- [Excerto de origem]
#####
G.-Tendo em conta todas estas operações que terão que ser desenvolvidas pelos concorrentes para elaboração das suas propostas (que nem sequer foram consideradas pelo douto julgador a quo), o prazo de 30 dias para apresentação das propostas é manifestamente curto.
H.- Apesar do art. 63°/1 do CCP estabelecer que o prazo é fixado livremente, o n° 2 da mesma norma refere que na fixação do prazo para apresentação das propostas, deve ser tido em conta o tempo necessário à sua elaboração, em função da natureza, das características, do volume e da complexidade das prestações objecto do contrato a celebrar (...) por forma a permitir a sua elaboração em condições adequadas e de efectiva concorrência.
I.- O princípio da concorrência exige que as normas concursais, nomeadamente o estabelecimento prazo de apresentação de propostas, sejam organizadas ou definidas de maneira suscitar o interesse do maior número possível de concorrentes. A partida quanto maior for o número de concorrentes a apresentar propostas num concurso público, melhores serão as suas propostas e melhor será satisfeito o interesse público subjacente ao contrato em causa.
J.- A previsão de um prazo que não permita os operadores do mercado de transportes de proceder às várias operações necessárias à apresentação de uma proposta tem como consequência uma restrição injustificada do mercado legalmente habilitado para apresentação duma proposta e significa, por conseguinte, a violação do princípio da concorrência e do art. 63° do CCP.
L.- O art. 75°/1 CCP dispõe que os factores e subfactores não podem dizer respeito, directa ou indirectamente, a situações, qualidades, características ou outros elementos de facto relativos aos concorrentes.
M.- Isto significa que os factores e subfactores estão ao serviço dos princípios da transparência do procedimento, da igualdade dos concorrentes e da concorrência, de forma a ser escolhida a proposta economicamente vantajosa.
N.- Para determinação da proposta economicamente vantajosa só relevam aspectos decorrentes da execução do contrato e não aspectos decorrentes dos concorrentes.
O.- Assim são ilegais as normas do programa do procedimento que prevêem como factor de adjudicação: o CURRÍCULO DO CONCORRENTE.
NESTES TERMOS deverá o presente recurso proceder, revogando-se a sentença em apreço.
#####
- [Tarefa] Retome o excerto sobre o prazo das propostas em concurso público e continue a redação a partir da sua última frase. As linhas que se seguem não têm qualquer relação com este trabalho.

- [Itens guardados]
#####
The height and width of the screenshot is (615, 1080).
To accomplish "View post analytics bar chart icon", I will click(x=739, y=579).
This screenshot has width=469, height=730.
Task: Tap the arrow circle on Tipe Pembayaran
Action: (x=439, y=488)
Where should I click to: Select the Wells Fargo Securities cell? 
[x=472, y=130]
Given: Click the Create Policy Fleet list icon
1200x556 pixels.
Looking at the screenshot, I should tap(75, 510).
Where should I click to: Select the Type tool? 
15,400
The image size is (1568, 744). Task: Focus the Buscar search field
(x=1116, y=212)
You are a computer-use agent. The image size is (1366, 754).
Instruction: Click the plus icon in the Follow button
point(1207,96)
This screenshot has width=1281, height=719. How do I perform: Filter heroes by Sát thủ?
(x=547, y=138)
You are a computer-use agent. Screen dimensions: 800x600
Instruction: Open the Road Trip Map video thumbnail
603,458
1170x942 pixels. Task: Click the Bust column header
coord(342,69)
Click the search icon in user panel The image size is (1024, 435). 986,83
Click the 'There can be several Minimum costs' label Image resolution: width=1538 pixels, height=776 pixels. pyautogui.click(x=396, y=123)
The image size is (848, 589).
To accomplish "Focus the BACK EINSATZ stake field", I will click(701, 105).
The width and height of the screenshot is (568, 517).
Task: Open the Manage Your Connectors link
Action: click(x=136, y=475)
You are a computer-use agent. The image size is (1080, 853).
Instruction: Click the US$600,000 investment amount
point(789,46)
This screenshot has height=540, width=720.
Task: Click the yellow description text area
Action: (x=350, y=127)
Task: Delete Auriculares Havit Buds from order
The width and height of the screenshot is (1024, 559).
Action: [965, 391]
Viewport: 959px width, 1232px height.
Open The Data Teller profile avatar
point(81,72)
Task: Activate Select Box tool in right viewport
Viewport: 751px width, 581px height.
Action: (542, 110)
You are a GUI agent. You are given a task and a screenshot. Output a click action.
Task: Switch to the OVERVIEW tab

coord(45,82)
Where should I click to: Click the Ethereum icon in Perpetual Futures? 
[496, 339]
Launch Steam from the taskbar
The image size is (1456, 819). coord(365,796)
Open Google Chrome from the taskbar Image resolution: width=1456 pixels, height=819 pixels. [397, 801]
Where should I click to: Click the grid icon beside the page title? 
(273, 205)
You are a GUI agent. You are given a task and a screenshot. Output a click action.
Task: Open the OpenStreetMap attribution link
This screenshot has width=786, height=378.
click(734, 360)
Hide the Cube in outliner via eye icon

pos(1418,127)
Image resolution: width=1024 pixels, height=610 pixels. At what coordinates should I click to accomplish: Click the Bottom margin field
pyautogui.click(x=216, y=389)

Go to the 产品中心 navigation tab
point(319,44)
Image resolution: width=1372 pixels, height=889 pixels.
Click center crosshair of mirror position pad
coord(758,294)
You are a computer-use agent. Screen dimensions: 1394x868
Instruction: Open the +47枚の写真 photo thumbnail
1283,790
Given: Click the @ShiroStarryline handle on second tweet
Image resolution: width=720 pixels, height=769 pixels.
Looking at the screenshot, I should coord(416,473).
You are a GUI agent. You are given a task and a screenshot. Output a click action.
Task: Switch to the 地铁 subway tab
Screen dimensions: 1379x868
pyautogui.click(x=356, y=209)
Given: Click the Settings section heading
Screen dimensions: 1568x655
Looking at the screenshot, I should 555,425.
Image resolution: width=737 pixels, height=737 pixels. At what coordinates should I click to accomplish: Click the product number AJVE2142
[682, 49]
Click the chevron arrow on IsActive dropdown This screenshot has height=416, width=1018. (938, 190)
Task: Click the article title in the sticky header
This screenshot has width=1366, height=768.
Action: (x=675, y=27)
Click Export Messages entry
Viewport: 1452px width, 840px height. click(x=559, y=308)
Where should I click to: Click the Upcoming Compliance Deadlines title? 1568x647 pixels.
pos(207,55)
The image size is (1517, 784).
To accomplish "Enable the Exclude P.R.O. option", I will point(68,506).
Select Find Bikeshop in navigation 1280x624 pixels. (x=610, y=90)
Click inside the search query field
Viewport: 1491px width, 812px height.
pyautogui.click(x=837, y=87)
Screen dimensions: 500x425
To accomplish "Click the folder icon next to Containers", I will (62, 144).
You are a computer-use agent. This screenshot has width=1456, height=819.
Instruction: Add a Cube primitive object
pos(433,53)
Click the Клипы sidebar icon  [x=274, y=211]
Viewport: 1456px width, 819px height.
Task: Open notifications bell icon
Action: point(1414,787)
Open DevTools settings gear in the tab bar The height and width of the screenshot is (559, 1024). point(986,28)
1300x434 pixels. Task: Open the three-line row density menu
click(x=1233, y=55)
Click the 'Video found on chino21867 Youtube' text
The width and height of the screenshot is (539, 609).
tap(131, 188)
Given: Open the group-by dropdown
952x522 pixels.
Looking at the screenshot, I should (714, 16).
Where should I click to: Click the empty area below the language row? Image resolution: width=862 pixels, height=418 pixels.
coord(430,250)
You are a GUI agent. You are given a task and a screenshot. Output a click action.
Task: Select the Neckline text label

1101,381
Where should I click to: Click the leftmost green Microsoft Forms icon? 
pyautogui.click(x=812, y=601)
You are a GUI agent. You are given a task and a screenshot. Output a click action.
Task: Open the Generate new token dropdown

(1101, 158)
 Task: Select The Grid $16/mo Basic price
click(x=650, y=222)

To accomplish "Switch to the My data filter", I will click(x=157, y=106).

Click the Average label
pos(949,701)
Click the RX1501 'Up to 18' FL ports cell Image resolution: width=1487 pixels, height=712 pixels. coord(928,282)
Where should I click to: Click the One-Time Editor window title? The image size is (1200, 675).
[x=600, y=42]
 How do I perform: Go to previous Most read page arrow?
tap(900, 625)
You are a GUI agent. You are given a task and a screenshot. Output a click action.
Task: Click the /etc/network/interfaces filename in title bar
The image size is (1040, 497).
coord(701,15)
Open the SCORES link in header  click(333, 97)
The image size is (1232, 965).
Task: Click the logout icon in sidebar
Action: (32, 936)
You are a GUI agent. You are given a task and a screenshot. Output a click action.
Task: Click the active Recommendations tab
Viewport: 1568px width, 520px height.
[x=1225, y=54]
#####
- [Resposta]
FUNDAMENTAÇÃO DE FACTO

O Tribunal a quo julgou provados os seguintes factos:

1 - A Autora é uma sociedade comercial que se dedica ao transporte colectivo de passageiros, estando licenciada para o exercício, no território nacional e na Comunidade Europeia, da actividade de transporte colectivo regular de passageiros -facto não controvertido;
2 - No dia 7 de Janeiro de 2011 foi publicado no Diário da República, 2.a Série – nº 5, a abertura de Concurso Público, atinente ao procedimento n.° 50/2011 Cfr. fls. 218 a 220 do P.A.;
3 - Esse concurso tinha por objecto a "Adjudicação da concessão do serviço público de Transportes Urbanos de Vila Nova de Famalicão", sendo o Réu a entidade adjudicante.
4 - Do artigo 9.° do Programa de concurso inicial, aprovado na reunião da Câmara Municipal de 16 de Novembro de 2010, constava que a proposta devia ser apresentada até as 23.59 horas do 20º dia após a publicação do anúncio no Diário da República - Cfr. fls. 83 do P.A..
5 - A Autora recebeu as peças do procedimento concursal, em 12 de Janeiro de 2011 - facto não controvertido;
6 - Na sequência de requerimento apresentado pela Autora em 13 de Janeiro de 2011, o Réu veio a prorrogar o prazo para apresentação das propostas por mais 10 dias - Cfr. fls. 240 a 242, e 258, 261 e 263 do P.A.-, passando a data limite para apresentação de propostas a ser o dia 07 de Fevereiro de 2011 ;
7 - Do Programa do Concurso - Cfr. fls. 191 a 211 do P.A, - para aqui se extraem, com interesse, os normativos que seguem:
"Artigo 7.°
(Proposta e documentos)
"1. A proposta é a declaração pela qual o concorrente manifesta à entidade adjudicante a sua vontade de contratar e o modo pelo qual se dispõe a fazê-lo devendo ser constituída pelos seguintes documentos:
[...]
c) Documento que contenha os atributos da proposta, com os quais o concorrente se dispõe a contratar, relativo aos seguintes aspectos da execução do contrato submetidos à concorrência pelo Caderno de Encargos:
[…]
c.2) Interoperabilidade entre todas as operadoras de transporte público de passageiros a actuarem em Vila Nova de Famalicão.
[…]
2 - A proposta deverá conter concretamente os seguintes elementos:
[...]
g) Uma declaração emitida por cada uma das operadoras do serviço de transportes públicos rodoviários de passageiros, a operar na área do Município, permitindo a interoperabilidade, isto é, a possibilidade de utilização dos títulos de transporte (TUF) pelos utentes, aquando da sua utilização das suas carreiras.
[...]
Artigo 9.°
(Prazo para apresentação de propostas)
[...]
Artigo 12.°
(Critério de Adjudicação)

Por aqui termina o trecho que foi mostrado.